Kawano Hiroyuki, Hirano Teruyuki, Ikeno Koichi, Fuwa Isao, Uchino Makoto
Department of Neurology, Arao Municipal Hospital, Arao.
Intern Med. 2009;48(6):485-7. doi: 10.2169/internalmedicine.48.1678. Epub 2009 Mar 16.
A 52-year-old man was admitted with a brain abscess in the left basal ganglia. He had a paradoxical brain embolic mechanism owing to a pulmonary arteriovenous fistula (PAVF) and was diagnosed as having a right-to-left shunt by transesophageal echocardiography (TEE) and transcranial color Doppler (TCD) with saline contrast medium.

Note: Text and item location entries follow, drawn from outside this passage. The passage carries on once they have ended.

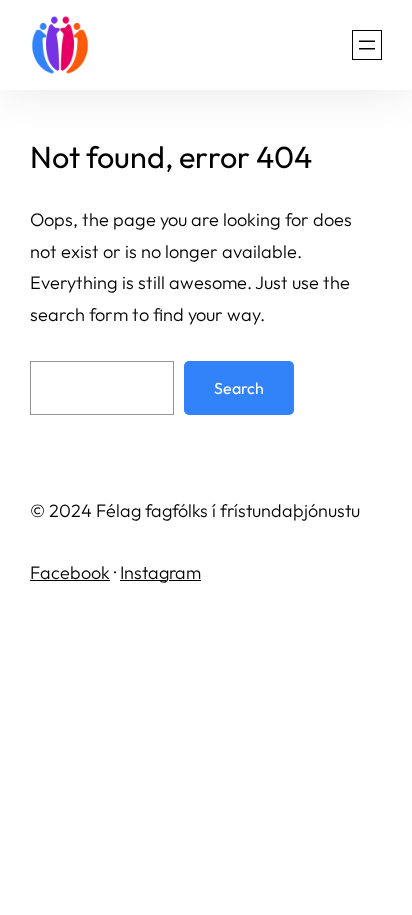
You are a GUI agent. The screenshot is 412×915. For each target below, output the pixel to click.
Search (239, 388)
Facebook (70, 572)
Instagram (160, 572)
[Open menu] (367, 45)
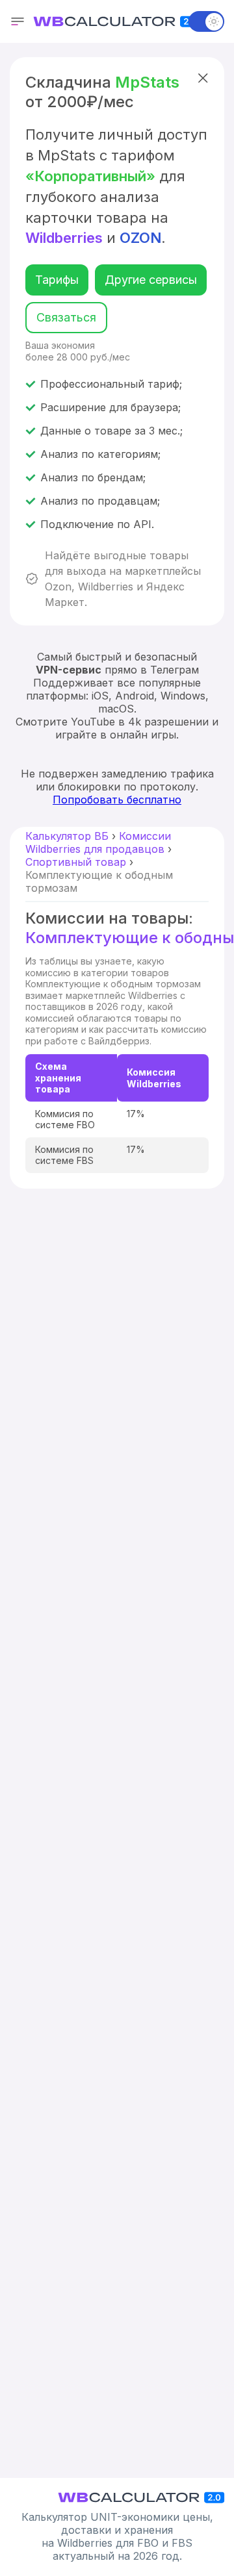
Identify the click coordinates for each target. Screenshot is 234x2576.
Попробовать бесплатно (117, 799)
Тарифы (57, 279)
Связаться (66, 317)
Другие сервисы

We determined that the brain abscess was caused by the PAVFs without Rendu-Osler-Weber disease. TEE and TCD with saline contrast medium were very useful for identifying the presence of the right-to-left shunt that caused the brain abscess.
一名52岁男性因左侧基底节区脑脓肿入院。由于存在肺动静脉瘘(PAVF),他具有反常脑栓塞机制,经食管超声心动图(TEE)和经颅彩色多普勒(TCD)注射生理盐水造影剂检查诊断为存在右向左分流。我们确定该脑脓肿是由无遗传性出血性毛细血管扩张症的PAVF引起的。TEE和注射生理盐水造影剂的TCD对于识别导致脑脓肿的右向左分流的存在非常有用。